- **AIM OF THE EXERCISE**
Although the data below holds other lines too, output only those from the line with "Iniciar sesión con Smartsheet (180, 696)" up to and including the line with "100 (138, 326)", exactly as they appear.

- **Stored records**
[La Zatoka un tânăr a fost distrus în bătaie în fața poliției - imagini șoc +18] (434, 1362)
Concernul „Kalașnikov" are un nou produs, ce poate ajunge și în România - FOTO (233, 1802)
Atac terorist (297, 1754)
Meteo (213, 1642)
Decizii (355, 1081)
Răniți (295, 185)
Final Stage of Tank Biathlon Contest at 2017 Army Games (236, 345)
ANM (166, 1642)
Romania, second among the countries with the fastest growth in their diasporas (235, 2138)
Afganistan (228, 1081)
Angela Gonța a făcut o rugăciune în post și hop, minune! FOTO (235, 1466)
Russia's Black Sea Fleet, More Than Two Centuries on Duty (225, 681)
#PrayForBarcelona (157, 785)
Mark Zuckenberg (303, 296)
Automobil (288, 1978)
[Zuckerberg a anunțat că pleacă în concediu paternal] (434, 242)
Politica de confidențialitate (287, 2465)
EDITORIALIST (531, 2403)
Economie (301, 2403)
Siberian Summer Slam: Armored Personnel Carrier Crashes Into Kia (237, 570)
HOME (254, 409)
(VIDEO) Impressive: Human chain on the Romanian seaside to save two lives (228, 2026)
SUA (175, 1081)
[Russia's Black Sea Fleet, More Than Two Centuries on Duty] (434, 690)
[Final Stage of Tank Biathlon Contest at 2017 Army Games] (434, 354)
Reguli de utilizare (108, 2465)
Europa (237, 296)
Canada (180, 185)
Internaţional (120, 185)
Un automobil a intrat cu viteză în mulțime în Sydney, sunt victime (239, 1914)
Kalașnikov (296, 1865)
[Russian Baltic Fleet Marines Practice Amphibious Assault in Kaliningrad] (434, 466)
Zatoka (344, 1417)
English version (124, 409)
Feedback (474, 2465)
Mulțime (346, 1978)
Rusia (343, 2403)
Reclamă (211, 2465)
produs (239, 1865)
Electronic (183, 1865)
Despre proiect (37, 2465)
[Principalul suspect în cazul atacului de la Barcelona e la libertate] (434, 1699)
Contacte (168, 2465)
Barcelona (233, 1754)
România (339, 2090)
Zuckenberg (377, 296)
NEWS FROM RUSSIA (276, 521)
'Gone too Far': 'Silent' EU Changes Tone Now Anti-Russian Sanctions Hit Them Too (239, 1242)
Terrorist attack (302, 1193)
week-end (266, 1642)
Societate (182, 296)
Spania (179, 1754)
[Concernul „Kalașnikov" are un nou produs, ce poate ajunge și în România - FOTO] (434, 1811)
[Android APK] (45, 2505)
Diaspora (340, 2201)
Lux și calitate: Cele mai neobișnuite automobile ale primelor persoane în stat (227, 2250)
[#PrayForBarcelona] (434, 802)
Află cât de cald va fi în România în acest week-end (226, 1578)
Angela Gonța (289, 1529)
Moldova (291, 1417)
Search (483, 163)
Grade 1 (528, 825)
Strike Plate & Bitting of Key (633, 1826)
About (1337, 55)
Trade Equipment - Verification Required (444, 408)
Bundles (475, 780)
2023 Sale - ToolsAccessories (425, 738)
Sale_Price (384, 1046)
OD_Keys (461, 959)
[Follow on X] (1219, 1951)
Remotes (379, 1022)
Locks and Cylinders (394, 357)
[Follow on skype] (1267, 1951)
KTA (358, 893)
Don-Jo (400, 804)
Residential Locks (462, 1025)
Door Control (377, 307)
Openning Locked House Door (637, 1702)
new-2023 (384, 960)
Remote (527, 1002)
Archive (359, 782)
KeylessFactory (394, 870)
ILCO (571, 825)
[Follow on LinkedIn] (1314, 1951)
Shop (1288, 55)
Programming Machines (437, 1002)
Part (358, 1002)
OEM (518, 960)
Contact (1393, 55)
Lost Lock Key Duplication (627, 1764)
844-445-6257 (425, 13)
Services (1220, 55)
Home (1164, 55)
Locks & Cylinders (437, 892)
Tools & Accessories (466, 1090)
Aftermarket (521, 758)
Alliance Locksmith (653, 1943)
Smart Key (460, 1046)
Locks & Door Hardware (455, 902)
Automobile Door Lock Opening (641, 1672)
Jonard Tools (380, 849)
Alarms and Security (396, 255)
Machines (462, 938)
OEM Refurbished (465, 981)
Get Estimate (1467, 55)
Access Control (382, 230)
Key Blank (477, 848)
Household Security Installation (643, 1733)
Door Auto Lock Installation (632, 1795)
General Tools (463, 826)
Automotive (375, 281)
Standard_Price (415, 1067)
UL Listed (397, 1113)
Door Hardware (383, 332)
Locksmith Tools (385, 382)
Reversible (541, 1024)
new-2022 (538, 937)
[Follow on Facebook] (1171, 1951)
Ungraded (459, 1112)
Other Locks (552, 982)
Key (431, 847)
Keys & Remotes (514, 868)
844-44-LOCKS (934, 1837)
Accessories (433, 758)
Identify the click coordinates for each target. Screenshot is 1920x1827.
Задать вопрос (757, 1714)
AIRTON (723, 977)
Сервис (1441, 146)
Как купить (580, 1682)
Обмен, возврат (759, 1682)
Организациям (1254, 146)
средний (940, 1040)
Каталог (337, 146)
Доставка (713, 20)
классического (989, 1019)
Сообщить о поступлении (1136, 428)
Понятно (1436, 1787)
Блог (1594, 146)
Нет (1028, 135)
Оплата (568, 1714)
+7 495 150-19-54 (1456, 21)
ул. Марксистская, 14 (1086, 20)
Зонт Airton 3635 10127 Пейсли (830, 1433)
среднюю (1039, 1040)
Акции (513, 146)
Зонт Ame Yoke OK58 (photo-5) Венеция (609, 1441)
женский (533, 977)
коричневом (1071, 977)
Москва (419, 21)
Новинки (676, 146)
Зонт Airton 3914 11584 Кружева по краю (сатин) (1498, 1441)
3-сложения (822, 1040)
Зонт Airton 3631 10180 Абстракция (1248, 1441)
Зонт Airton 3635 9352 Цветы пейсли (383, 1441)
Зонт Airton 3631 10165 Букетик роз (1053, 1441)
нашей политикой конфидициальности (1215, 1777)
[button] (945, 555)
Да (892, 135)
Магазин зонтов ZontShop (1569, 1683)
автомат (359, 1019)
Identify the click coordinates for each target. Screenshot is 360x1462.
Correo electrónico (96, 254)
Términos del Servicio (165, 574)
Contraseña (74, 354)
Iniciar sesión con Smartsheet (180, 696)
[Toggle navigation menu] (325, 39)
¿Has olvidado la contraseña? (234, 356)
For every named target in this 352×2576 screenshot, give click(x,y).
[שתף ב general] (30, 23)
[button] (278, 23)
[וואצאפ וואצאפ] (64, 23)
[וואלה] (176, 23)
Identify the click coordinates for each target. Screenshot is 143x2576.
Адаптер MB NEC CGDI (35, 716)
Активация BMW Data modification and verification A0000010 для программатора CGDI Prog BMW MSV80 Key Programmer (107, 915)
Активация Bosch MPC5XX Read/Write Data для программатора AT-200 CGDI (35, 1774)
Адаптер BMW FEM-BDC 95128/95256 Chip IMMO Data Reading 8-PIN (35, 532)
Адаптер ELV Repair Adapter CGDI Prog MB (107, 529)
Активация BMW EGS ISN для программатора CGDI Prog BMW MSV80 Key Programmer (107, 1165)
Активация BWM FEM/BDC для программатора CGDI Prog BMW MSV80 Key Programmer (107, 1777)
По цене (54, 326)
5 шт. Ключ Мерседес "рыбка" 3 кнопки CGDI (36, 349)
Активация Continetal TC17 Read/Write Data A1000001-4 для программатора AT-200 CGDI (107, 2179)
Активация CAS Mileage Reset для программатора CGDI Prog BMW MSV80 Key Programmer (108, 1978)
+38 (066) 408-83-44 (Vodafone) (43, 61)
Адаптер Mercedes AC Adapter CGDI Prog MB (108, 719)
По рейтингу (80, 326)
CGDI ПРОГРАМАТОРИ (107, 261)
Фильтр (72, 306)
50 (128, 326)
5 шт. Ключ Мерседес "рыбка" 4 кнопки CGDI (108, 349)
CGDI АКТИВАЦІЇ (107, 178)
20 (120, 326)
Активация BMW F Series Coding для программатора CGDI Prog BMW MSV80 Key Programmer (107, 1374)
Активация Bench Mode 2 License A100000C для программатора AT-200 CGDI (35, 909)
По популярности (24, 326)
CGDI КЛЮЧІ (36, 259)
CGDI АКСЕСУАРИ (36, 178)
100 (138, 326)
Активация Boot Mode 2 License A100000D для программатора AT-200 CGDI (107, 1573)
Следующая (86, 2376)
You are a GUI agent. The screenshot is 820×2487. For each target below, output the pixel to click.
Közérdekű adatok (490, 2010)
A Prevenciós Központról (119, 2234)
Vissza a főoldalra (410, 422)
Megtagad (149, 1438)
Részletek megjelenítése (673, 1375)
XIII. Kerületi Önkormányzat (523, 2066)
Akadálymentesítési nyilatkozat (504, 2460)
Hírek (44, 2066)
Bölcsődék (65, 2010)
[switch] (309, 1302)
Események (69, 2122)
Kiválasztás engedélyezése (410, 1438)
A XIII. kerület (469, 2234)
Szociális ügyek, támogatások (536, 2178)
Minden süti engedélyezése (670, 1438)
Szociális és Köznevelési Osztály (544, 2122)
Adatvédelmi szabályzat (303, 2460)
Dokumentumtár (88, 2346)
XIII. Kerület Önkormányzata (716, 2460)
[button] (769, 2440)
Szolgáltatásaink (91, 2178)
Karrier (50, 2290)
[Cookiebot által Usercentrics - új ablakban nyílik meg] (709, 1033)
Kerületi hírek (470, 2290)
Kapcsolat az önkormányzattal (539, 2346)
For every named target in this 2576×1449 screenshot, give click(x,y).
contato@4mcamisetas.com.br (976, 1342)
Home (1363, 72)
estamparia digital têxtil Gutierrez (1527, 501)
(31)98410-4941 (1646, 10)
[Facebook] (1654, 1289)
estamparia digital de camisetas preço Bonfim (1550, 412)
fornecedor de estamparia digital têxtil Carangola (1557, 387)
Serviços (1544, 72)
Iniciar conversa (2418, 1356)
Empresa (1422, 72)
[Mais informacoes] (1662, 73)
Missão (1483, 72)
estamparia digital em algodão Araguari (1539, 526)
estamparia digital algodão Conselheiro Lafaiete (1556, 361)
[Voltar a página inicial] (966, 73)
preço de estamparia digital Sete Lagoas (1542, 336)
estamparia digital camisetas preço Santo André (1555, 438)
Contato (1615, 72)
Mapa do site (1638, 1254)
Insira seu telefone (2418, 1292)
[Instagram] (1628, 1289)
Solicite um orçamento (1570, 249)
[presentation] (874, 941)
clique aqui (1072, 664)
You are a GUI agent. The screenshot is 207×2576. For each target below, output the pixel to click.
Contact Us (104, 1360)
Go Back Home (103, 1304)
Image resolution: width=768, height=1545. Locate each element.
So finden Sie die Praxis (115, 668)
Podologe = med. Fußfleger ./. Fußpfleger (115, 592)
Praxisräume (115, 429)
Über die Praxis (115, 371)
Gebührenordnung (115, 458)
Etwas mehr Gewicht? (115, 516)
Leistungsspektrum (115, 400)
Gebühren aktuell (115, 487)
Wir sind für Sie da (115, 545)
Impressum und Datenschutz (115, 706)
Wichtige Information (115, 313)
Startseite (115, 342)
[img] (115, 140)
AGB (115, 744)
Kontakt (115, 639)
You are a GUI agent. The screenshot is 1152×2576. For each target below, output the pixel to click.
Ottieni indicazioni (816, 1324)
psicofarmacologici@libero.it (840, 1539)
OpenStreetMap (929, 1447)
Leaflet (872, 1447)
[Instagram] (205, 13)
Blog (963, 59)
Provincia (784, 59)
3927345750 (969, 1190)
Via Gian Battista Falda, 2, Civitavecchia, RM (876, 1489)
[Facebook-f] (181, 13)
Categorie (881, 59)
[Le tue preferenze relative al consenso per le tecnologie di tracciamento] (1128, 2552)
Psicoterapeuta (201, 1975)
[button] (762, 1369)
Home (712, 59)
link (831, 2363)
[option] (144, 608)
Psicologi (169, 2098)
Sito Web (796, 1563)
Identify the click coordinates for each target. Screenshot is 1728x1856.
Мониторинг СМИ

- **SOLUTION FOR THIS PROBLEM**
Iniciar sesión con Smartsheet (180, 696)
[Toggle navigation menu] (325, 39)
¿Has olvidado la contraseña? (234, 356)
For every named target in this 352×2576 screenshot, give click(x,y).
[שתף ב general] (30, 23)
[button] (278, 23)
[וואצאפ וואצאפ] (64, 23)
[וואלה] (176, 23)
Identify the click coordinates for each target. Screenshot is 143x2576.
Адаптер MB NEC CGDI (35, 716)
Активация BMW Data modification and verification A0000010 для программатора CGDI Prog BMW MSV80 Key Programmer (107, 915)
Активация Bosch MPC5XX Read/Write Data для программатора AT-200 CGDI (35, 1774)
Адаптер BMW FEM-BDC 95128/95256 Chip IMMO Data Reading 8-PIN (35, 532)
Адаптер ELV Repair Adapter CGDI Prog MB (107, 529)
Активация BMW EGS ISN для программатора CGDI Prog BMW MSV80 Key Programmer (107, 1165)
Активация BWM FEM/BDC для программатора CGDI Prog BMW MSV80 Key Programmer (107, 1777)
По цене (54, 326)
5 шт. Ключ Мерседес "рыбка" 3 кнопки CGDI (36, 349)
Активация Continetal TC17 Read/Write Data A1000001-4 для программатора AT-200 CGDI (107, 2179)
Активация CAS Mileage Reset для программатора CGDI Prog BMW MSV80 Key Programmer (108, 1978)
+38 (066) 408-83-44 (Vodafone) (43, 61)
Адаптер Mercedes AC Adapter CGDI Prog MB (108, 719)
По рейтингу (80, 326)
CGDI ПРОГРАМАТОРИ (107, 261)
Фильтр (72, 306)
50 (128, 326)
5 шт. Ключ Мерседес "рыбка" 4 кнопки CGDI (108, 349)
CGDI АКТИВАЦІЇ (107, 178)
20 (120, 326)
Активация BMW F Series Coding для программатора CGDI Prog BMW MSV80 Key Programmer (107, 1374)
Активация Bench Mode 2 License A100000C для программатора AT-200 CGDI (35, 909)
По популярности (24, 326)
CGDI КЛЮЧІ (36, 259)
CGDI АКСЕСУАРИ (36, 178)
100 (138, 326)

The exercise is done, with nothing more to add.